The 12127/12128 Chhatrapati Shivaji Maharaj Terminus - Pune Junction Intercity Superfast Express is an Express train belonging to Indian Railways that runs between Mumbai CSMT and Pune Junction in India. It is a daily service. It operates as train number 12127 from Mumbai CSMT to Pune Junction and as train number 12128 in the reverse direction.

== History ==

The train was introduced in 2004 in place of Mumbai-Pune Shatabdi Express, a 10 coach air conditioned train that used to run with AC chair car and 2 End-On-Generation coaches.

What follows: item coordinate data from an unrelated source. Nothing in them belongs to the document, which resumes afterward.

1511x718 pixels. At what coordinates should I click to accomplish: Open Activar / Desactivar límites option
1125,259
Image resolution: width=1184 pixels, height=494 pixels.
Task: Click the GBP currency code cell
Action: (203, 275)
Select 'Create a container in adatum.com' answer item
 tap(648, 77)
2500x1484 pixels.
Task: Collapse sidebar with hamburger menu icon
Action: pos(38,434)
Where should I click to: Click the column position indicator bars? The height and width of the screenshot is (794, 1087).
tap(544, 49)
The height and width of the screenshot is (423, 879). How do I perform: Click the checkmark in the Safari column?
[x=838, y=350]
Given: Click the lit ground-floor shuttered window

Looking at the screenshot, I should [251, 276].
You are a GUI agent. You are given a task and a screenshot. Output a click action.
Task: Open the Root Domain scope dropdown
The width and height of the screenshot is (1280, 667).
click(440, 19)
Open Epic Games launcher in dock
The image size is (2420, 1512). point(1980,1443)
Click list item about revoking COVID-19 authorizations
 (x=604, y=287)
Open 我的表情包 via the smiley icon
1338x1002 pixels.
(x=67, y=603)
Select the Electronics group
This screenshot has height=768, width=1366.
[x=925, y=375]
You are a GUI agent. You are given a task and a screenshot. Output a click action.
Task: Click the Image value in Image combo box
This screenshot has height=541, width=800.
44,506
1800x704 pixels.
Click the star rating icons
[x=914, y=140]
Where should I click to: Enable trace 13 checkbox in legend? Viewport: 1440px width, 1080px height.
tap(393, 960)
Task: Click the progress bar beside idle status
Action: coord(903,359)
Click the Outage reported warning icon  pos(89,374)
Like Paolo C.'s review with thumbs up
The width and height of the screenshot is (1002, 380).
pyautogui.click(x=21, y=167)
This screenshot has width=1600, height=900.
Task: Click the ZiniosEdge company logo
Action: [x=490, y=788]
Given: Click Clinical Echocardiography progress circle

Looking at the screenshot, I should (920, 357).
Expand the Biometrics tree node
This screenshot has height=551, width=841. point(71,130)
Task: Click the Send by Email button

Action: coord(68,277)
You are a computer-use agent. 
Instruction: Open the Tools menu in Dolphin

The Shatabdi Express ran almost empty despite being given a good priority on the route with fewer stops and more speed, due to high fares and increased demands for a "middle class friendly" train, and was thus discontinued.

==Coaches==

The Mumbai Pune Intercity Express has 2 AC chair cars, 8 general second class, 4 general second class coaches unreserved, and 2 generator car coaches.
Total = 16

As is customary with Indian Railways, coaches are added/removed as per the demand.

Starting 6 June 2018, Mumbai Pune Intercity Express has been allotted the modern and advanced LHB coach for safety and speed.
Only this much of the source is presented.